Il a un point commun avec Claude François : il voit le jour en 1939. De plus, sa ville
natale Vesoul sera immortalisée par Jacques Brel… Il ne pouvait que travailler dans la musique ! Fervent admirateur de Félix Leclerc qu’il découvre à la
radio, il commence une carrière de chanteur en interprétant ses propres textes. Il sort un premier 45 tours chez CBS en 1963 qui comporte les titres « Plus il est
indifférent » et « Voilà mon amour ». Mais très vite, il sent qu’au fond de lui-même, il n’est pas fait pour être chanteur. Désormais, il
composera pour les autres. Brigitte Bardot, Marie Laforêt et Richard Anthony chanteront ses premiers textes. En 1965, il va même incarner un
être étrange aux très longs cheveux, vêtu d’un long bermuda à fleurs et répondant au doux nom d’Edouard que l’on croirait sorti de l’univers de la famille
« Pierrafeu »… Rivat profite de ce personnage pour diffuser des textes provocateurs envers Antoine pour qui il ressent un profond
ennui : « Ton harmonica nous fatigue, Léon, si tu jouais plutôt de l’accordéon »… En fait, ce sera une parfaite caricature du créateur des
« Elucubrations ». Le disque qui en résulte sera retiré de la vente pour cause de plagiat.
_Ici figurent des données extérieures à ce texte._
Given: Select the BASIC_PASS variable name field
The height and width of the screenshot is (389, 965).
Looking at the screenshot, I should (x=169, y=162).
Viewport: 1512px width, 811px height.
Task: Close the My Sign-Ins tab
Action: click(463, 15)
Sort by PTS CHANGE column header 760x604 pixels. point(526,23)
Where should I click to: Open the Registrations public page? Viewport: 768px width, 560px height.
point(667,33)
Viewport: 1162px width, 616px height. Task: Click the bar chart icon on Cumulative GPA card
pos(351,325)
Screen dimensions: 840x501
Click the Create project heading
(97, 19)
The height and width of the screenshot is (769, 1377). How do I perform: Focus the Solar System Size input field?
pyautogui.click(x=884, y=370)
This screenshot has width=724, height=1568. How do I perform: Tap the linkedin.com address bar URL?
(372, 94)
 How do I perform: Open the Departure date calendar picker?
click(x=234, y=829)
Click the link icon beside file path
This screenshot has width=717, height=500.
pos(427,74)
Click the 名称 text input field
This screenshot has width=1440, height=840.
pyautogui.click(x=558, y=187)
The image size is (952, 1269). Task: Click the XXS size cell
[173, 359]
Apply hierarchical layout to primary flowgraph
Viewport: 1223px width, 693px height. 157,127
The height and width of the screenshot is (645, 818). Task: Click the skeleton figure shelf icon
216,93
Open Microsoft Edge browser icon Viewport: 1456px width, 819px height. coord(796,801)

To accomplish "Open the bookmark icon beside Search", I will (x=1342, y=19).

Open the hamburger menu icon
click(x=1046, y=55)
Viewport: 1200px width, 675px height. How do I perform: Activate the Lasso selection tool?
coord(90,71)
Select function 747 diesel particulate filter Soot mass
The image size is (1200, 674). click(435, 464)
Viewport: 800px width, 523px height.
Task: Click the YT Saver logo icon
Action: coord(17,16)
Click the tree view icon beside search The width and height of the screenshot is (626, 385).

Mais « Edouard » ne se décourage pas
pour autant, il ressort un autre disque sulfureux qui révèle : « N’aies pas peur, Antoinette, tu sais bien que tu m’as saisi, toi qui est belle comme le sable, Antoinette
l’in saisi sable de l’amour ». Finalement, Edouard parvient à sortir 3 45 tours mais la presse découvre bien vite l’identité de ce curieux bonhomme. Dès lors,
Jean-Michel Rivat est bien obligé d’ôter sa perruque ! C’est après sa supercherie d’avec « Edouard » qu’il va accepter de travailler pour
Joe Dassin qui lui avait d’ailleurs concocté quelques titres lorsqu’il chantait sous ce pseudonyme. Il adaptera pour Joe des grands standards du folk américain qui
deviendront « Dans la brume du matin », « Je change un peu de vent » et « Combien de
temps pour t’oublier ». Avec Frank Thomas, dès 1967, il formera un très célèbre duo d’auteurs-compositeurs. Ils composeront ensemble, entre
autres, « Bip bip », « La bande à Bonnot », « Siffler sur la
colline » et « Les Dalton » toujours pour Joe Dassin, « Bébé
requin » pour France Gall, « 2 minutes 35 de bonheur » pour Sylvie Vartan. Toutefois,
les chemins des deux compositeurs se séparent et Jean-Michel Rivat continuera à écrire, notamment pour Alain Chamfort
(« Géant »), Dave et Michel Delpech.